Pages

Tuesday, January 29, 2019

The Apple Watch Security Hole

I missed a reasonably important call at work, and finally decided to start wearing my Series 2 Apple Watch (that I’d gotten last year mainly for running) daily for the more obvious notifications it provides – I usually have my ringer off on my phone, and have the LED flash instead.

In the time I’ve worn the Apple Watch, I’ve noticed two reasonably large security holes.

The first is that the Watch unlocks my MacBook from a surprisingly long ways away. I’ve had someone open my laptop and felt the buzz on my wrist from 10–15 feet away.

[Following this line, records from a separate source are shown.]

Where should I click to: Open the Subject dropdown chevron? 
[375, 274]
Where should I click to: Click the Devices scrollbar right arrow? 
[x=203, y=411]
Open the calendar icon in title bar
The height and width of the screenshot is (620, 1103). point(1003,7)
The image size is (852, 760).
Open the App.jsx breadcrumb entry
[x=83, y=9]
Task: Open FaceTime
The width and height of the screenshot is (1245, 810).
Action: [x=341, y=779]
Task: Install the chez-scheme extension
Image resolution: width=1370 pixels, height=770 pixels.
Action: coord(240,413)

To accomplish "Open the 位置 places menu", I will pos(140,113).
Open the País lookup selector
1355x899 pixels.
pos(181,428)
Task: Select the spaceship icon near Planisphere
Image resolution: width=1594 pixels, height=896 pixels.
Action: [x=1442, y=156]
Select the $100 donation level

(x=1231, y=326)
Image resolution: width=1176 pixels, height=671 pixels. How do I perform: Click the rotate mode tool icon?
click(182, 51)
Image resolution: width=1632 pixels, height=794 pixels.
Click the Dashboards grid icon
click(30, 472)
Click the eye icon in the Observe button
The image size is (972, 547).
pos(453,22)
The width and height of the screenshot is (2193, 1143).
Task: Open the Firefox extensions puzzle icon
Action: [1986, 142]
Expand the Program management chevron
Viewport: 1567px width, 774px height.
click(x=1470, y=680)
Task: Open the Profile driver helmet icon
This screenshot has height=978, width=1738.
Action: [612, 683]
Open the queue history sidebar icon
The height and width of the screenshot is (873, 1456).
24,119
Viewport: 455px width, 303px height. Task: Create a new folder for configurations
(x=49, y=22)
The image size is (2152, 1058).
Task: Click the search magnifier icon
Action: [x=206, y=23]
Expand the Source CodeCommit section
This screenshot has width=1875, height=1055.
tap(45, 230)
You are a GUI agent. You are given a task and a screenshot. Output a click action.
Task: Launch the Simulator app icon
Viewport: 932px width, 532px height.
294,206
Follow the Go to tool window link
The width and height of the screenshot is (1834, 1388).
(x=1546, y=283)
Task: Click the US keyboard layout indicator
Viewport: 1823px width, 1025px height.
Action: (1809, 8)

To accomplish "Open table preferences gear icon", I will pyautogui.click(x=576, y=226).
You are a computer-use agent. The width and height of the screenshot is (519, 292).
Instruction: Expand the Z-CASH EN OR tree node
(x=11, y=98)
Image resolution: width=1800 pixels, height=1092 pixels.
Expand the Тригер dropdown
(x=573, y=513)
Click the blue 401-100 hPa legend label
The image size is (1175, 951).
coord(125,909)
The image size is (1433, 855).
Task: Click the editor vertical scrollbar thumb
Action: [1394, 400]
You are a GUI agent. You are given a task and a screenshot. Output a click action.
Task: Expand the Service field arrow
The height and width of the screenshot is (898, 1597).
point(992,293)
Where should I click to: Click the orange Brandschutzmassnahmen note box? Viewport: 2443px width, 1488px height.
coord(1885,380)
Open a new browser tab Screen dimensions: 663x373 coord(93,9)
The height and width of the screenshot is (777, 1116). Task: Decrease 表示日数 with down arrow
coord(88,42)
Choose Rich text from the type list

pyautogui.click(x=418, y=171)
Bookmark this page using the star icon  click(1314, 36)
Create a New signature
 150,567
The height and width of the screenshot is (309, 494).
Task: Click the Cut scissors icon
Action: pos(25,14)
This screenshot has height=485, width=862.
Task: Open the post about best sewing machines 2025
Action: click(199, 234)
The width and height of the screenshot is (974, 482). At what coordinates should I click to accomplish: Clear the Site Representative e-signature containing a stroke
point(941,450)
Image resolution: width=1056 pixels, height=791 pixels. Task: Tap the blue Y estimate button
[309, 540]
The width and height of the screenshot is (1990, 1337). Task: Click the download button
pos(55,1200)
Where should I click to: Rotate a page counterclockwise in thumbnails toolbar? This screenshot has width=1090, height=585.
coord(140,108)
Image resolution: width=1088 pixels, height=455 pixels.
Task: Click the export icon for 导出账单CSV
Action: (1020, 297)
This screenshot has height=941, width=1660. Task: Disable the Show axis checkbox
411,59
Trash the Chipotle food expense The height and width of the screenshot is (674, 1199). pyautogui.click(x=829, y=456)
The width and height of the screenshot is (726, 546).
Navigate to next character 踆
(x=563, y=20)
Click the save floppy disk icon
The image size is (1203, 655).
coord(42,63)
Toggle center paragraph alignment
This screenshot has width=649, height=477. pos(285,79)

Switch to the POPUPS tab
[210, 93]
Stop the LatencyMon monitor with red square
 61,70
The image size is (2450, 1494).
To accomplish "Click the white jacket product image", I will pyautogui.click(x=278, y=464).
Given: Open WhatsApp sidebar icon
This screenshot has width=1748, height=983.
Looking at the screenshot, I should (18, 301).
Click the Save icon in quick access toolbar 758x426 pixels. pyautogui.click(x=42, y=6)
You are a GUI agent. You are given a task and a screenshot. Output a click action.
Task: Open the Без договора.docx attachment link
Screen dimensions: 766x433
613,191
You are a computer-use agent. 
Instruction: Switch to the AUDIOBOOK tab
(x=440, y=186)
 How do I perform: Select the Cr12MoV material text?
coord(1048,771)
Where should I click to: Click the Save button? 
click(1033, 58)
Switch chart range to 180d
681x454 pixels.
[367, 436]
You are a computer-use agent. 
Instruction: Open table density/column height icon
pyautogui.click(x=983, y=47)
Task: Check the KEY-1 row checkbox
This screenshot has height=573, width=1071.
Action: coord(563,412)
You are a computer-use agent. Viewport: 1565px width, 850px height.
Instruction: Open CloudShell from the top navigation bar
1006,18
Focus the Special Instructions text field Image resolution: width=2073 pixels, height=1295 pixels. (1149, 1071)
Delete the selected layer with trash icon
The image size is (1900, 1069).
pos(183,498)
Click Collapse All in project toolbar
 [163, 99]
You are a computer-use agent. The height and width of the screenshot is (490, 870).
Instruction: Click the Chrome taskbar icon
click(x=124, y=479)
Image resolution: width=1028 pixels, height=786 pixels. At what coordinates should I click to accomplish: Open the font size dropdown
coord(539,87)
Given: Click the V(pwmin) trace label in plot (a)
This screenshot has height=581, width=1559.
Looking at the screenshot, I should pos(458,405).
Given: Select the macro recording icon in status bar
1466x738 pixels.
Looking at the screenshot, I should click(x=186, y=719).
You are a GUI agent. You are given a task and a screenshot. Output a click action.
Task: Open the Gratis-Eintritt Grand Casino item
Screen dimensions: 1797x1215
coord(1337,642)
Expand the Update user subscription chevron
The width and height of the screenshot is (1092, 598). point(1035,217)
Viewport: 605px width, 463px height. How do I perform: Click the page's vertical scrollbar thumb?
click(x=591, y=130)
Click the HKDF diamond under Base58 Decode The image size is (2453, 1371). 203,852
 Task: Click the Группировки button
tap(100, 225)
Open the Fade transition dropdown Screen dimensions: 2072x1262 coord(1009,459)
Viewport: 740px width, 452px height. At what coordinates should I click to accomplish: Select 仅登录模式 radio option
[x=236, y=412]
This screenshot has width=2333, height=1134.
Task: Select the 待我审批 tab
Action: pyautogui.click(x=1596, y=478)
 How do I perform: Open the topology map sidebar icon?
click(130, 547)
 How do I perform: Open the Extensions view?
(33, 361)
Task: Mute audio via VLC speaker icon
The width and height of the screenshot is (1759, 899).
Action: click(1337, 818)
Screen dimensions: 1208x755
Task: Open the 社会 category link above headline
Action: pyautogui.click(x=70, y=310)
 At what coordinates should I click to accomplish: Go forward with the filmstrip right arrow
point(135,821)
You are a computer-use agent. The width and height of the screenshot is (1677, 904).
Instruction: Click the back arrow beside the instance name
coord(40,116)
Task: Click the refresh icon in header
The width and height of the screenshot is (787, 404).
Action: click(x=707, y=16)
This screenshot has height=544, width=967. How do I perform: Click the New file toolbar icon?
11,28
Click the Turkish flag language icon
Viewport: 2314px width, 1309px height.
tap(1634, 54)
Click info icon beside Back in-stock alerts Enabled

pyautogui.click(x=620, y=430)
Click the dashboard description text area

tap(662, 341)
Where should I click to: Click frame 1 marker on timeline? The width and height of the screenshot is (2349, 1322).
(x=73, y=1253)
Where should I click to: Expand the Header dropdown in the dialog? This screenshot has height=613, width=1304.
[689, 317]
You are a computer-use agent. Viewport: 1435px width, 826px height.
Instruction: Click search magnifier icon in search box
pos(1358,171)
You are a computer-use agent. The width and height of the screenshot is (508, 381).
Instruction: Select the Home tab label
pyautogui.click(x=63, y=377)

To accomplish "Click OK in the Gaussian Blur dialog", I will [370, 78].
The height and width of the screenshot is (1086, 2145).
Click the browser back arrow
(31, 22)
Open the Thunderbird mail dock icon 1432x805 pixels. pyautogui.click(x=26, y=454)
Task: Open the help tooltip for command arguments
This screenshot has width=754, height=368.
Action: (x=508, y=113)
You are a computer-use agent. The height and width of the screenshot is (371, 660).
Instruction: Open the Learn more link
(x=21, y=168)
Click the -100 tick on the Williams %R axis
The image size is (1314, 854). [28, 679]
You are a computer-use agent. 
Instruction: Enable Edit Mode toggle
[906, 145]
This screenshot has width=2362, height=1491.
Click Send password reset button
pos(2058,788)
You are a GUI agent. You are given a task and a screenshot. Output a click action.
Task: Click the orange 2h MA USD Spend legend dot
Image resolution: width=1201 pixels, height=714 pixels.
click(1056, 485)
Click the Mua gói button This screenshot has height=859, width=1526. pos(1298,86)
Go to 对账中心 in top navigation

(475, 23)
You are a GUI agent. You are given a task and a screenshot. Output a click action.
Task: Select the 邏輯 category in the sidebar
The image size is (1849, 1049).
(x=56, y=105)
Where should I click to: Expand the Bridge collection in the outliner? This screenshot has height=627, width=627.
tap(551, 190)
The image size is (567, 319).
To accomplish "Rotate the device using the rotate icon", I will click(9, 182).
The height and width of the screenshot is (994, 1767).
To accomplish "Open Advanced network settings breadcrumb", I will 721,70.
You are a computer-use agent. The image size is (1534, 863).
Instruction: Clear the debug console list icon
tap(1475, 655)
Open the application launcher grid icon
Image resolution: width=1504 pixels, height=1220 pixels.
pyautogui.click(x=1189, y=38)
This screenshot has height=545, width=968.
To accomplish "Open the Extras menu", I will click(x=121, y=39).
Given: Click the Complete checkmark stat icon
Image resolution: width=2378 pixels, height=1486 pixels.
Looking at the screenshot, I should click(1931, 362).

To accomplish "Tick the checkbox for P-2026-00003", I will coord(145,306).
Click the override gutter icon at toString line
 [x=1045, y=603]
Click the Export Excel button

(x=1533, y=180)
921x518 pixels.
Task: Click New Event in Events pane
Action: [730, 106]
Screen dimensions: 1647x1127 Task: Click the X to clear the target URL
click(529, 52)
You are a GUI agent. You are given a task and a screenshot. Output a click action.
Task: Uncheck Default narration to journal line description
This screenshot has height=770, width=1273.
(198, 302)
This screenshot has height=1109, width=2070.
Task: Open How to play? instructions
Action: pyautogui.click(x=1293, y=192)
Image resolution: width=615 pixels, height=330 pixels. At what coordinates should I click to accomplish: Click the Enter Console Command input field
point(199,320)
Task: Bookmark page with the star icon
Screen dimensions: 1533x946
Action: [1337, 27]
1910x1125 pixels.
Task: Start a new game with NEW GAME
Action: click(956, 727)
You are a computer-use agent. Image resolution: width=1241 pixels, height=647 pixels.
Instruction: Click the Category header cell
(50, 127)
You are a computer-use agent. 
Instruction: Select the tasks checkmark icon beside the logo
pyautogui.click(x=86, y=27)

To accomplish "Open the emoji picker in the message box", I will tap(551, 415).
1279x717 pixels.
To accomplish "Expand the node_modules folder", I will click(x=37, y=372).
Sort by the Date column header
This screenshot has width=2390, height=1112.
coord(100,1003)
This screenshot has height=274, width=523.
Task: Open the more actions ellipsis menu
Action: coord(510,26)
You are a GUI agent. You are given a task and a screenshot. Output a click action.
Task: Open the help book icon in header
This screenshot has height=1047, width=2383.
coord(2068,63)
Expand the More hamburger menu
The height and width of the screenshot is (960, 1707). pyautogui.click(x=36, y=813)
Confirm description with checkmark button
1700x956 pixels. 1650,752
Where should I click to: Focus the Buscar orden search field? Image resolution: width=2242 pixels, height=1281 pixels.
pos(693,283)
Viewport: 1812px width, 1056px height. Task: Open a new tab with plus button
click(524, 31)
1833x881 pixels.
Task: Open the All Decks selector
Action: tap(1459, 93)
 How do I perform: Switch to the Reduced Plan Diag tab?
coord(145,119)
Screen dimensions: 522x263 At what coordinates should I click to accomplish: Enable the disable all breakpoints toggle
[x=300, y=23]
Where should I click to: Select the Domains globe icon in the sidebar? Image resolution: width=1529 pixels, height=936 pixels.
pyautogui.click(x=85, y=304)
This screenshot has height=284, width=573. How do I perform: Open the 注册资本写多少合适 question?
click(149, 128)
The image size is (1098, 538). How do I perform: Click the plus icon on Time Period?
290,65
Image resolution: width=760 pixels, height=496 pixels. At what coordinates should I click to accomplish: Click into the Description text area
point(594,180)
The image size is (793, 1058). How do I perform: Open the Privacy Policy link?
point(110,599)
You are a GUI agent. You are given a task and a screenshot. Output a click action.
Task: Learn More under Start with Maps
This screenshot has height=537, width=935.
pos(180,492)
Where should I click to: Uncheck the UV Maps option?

The buzz on my wrist isn’t particularly strong, and, let’s face it, the laptop is still unlocked, potentially out of my sight. If I can undo the login with the watch, that UI is not clear. I’m assuming I can’t.

That’s a problem. This doesn’t quite fit any of the three forms of authentication

  • There’s nothing I know (like a password),
  • Nothing I am (like a fingerprint), and
  • Not exactly anything I have either (passcode or, in this case, watch).

You just have to be near something I have. Not great.

The second is that, with my watch, my MacBook can now be opened with a four-digit code. I know, I know, we’re now at two forms of auth, something I know (code) and something I have (watch), but I often put my watch down in the middle of the day to have it charge for a few minutes rather than charge it at night. It’d be easy for someone to pick it off the charger, type in four quick digits they caught me entering after charging the day before, and be off. (And I think any reasonably competent pickpocket could lift my single-stud Apple Watch from me.)

It looks like you can use a 5 to 10 digit passcode, which I suppose I should consider. I wonder how many watch owners have noticed that option. I'm sure it was there, but I missed it when I set up my watch. Not sure I'd've thought to use it either before I thought about the flip side of unlocking my Mac.

In any event, the bottom line is that if you like to use your watch to unlock your Mac, you’ve just made your potentially T2-chip-enabled box a lot less secure.